### What the task requires
Copy the records below, putting "How can I do" in place of every occurrence of "How do I perform" and leaving everything else unchanged.

### Information given
↓↓↓

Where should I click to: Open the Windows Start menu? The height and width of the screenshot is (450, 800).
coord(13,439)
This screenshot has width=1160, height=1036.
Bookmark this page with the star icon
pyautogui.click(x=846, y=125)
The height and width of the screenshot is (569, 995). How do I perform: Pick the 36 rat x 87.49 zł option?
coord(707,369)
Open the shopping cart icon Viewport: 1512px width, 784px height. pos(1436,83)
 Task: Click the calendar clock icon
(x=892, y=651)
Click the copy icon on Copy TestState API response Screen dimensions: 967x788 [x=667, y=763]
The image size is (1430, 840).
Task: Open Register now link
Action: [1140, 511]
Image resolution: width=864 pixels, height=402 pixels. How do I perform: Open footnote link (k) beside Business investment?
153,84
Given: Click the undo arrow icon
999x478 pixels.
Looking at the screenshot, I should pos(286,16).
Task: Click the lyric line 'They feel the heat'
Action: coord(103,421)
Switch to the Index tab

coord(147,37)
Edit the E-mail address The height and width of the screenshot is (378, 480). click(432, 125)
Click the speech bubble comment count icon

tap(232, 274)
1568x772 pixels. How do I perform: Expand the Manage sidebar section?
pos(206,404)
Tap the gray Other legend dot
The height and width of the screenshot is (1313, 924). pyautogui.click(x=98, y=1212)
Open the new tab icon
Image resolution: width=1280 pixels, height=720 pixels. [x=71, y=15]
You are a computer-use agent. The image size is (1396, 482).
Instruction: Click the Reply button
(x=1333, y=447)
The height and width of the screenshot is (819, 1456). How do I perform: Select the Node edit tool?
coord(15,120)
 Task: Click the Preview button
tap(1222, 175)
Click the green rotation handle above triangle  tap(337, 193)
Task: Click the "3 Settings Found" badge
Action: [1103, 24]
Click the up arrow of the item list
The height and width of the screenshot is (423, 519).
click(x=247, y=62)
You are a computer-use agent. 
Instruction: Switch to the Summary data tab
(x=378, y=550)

↑↑↑

### Exercise response
Where should I click to: Open the Windows Start menu? The height and width of the screenshot is (450, 800).
coord(13,439)
This screenshot has width=1160, height=1036.
Bookmark this page with the star icon
pyautogui.click(x=846, y=125)
The height and width of the screenshot is (569, 995). How can I do: Pick the 36 rat x 87.49 zł option?
coord(707,369)
Open the shopping cart icon Viewport: 1512px width, 784px height. pos(1436,83)
 Task: Click the calendar clock icon
(x=892, y=651)
Click the copy icon on Copy TestState API response Screen dimensions: 967x788 [x=667, y=763]
The image size is (1430, 840).
Task: Open Register now link
Action: [1140, 511]
Image resolution: width=864 pixels, height=402 pixels. How can I do: Open footnote link (k) beside Business investment?
153,84
Given: Click the undo arrow icon
999x478 pixels.
Looking at the screenshot, I should pos(286,16).
Task: Click the lyric line 'They feel the heat'
Action: coord(103,421)
Switch to the Index tab

coord(147,37)
Edit the E-mail address The height and width of the screenshot is (378, 480). click(432, 125)
Click the speech bubble comment count icon

tap(232, 274)
1568x772 pixels. How can I do: Expand the Manage sidebar section?
pos(206,404)
Tap the gray Other legend dot
The height and width of the screenshot is (1313, 924). pyautogui.click(x=98, y=1212)
Open the new tab icon
Image resolution: width=1280 pixels, height=720 pixels. [x=71, y=15]
You are a computer-use agent. The image size is (1396, 482).
Instruction: Click the Reply button
(x=1333, y=447)
The height and width of the screenshot is (819, 1456). How can I do: Select the Node edit tool?
coord(15,120)
 Task: Click the Preview button
tap(1222, 175)
Click the green rotation handle above triangle  tap(337, 193)
Task: Click the "3 Settings Found" badge
Action: [1103, 24]
Click the up arrow of the item list
The height and width of the screenshot is (423, 519).
click(x=247, y=62)
You are a computer-use agent. 
Instruction: Switch to the Summary data tab
(x=378, y=550)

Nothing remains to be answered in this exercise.